Les sujets de discorde étaient au rendez-vous cet automne: registre des armes d'épaule, réforme de la carte électorale au pays, attribution de contrats navals, bilinguisme chez les juges et les officiers du Parlement. Tous des sujets sur lesquels les 102 députés néodémocrates issus des quatre coins du pays, urbains comme ruraux, ne s'entendent pas.

«Mon objectif personnel, c'était de m'assurer que le caucus reste uni, qu'il travaille ensemble et qu'on remette ça au nouveau chef [...] À date, je considère que mission accomplie», souligne-t-elle en entrevue de fin d'année avec Le Devoir la semaine dernière.

Malgré ses efforts, au moment de voter sur le sort du registre les troupes néodémocrates se sont montrées divisées. La chef a imposé des sanctions aux récalcitrants, elle en aura été critiquée, mais reste que ce fut le seul vote qui n'a pas affiché d'unanimité.

La nouvelle réalité démographique de la députation a toutefois bel et bien eu un autre contrecoup, cette fois-ci quant à la nomination de nouveaux juges à la Cour suprême. Car le député qui siégeait au comité à huis clos a approuvé les choix en évaluant uniquement les compétences juridiques des candidats, et non linguistiques. Résultat: un juge unilingue anglophone a été recommandé, alors que le NPD tente depuis 2008 de faire adopter un projet de loi imposant le bilinguisme des magistrats au plus haut tribunal du pays. Autre preuve que les préoccupations que doit maintenant concilier le parti ne sont pas toujours partagées par tous ses membres, le caucus étant composé aujourd'hui à majorité de Québécois (59 élus).

Nonobstant, Nycole Turmel se dit fière de son travail à la tête du parti. Or, si elle estime avoir relevé les défis, elle a tout de même avoué, la dernière semaine des travaux parlementaires, que l'apprentissage avait été difficile. Propulsée à la tête du NPD seulement huit semaines après avoir été élue pour la première fois aux Communes, Mme Turmel devait maîtriser tous les dossiers, nationaux comme internationaux.

«Non je n'étais pas prête pour ce travail-là [...] Ce serait prétentieux de dire que j'étais prête», estime-t-elle. D'autant plus qu'à la veille des élections, Nycole Turmel n'était même pas convaincue de devenir députée — encore moins leader politique. «On se rappelle qu'en février-mars, on parlait d'une possibilité de faire élire trois députés au Québec — et j'étais la troisième qu'on mentionnait.
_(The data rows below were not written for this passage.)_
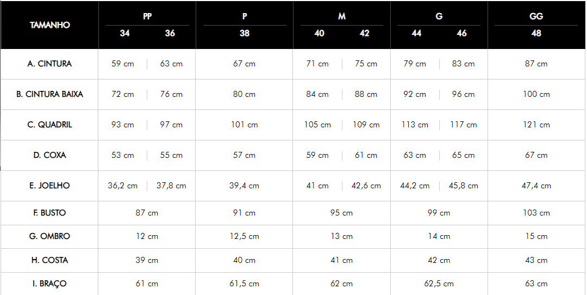Click the 43 cm costa cell

point(536,260)
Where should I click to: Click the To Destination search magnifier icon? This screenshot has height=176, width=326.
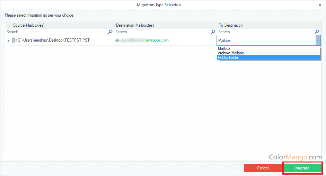317,32
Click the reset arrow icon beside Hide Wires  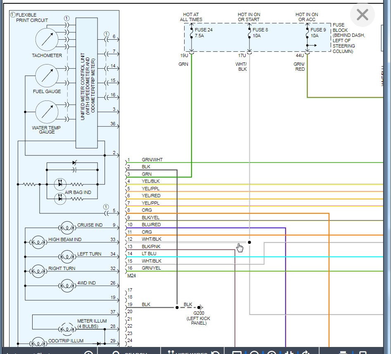(x=215, y=352)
Donc, de se retrouver chef de parti, deux mois et demi après les élections, c'est vraiment un changement complet dans ma vie, personnelle et professionnelle.»
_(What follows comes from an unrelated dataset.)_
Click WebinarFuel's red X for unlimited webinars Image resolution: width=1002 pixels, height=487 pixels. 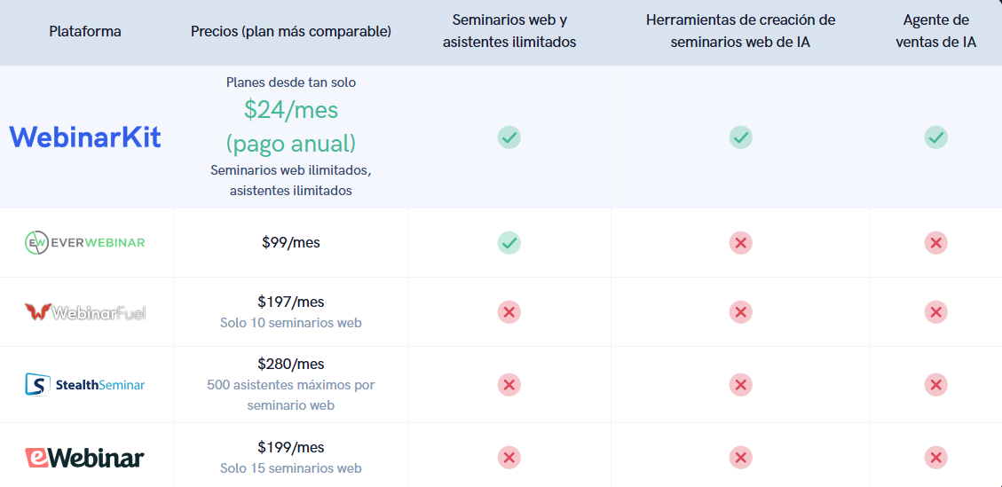pos(509,311)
Mais il n'était pas question de dire non quand Jack Layton l'a appelée pour lui demander son aide. La voix faible, son chef lui tendait la main et Mme Turmel a senti le devoir d'accepter. Au départ, il devait s'agir de deux mois, loin des Communes; le règne de la chef intérimaire sera finalement de huit mois, dont cinq en Chambre à affronter le premier ministre et les conservateurs. Plusieurs ont d'ailleurs critiqué sa faible performance, lui reprochant d'être incapable de tenir tête à Stephen Harper.

À ces remontrances s'est ajouté une baisse de momentum dans les sondages au Québec. Mme Turmel refuse de se montrer inquiète, n'ayant toutefois pas été en mesure de détailler depuis le début de la nouvelle tendance ce qu'elle prévoit mettre en oeuvre pour renverser la vapeur et retrouver l'histoire d'amour que partageait le NPD de «Jack» avec les Québécois.
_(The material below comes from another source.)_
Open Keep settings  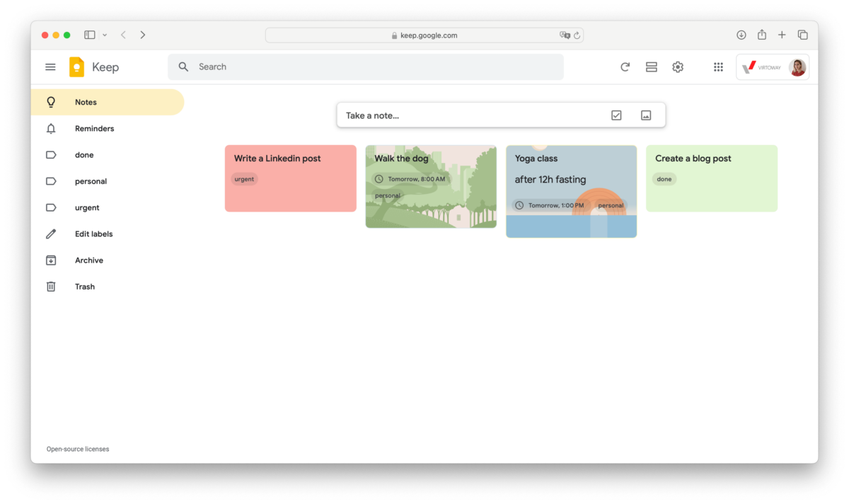coord(677,67)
Invitée à nommer les réussites de son parti, cet automne, Nycole Turmel souligne le dossier d'Attawapiskat. C'est le NPD qui a soulevé le premier le sort de la communauté autochtone du Nord de l'Ontario, aux Communes. Et émue par la situation, la chef intérimaire a pour une rare fois mis de côté les discours récités pour parler avec émotion et conviction.

Son seul regret, en revanche, aura été l'épisode de sa carte de membre du Bloc québécois, qui a «mal parti» sa direction. Elle se dit déçue de ne pas avoir annulé sa carte plus tôt, et même de l'avoir prise, arguant que son engagement a toujours été «envers les néodémocrates et le Canada au complet».

Le défi accompli, Mme Turmel a néanmoins hâte de redevenir simple députée de Hull-Aylmer, lorsque le prochain chef sera choisi à la fin mars. Pour le moment, elle refuse cependant de prédire si elle briguera un second mandat. «C'est trop tôt pour le dire. On s'oriente vers ça.»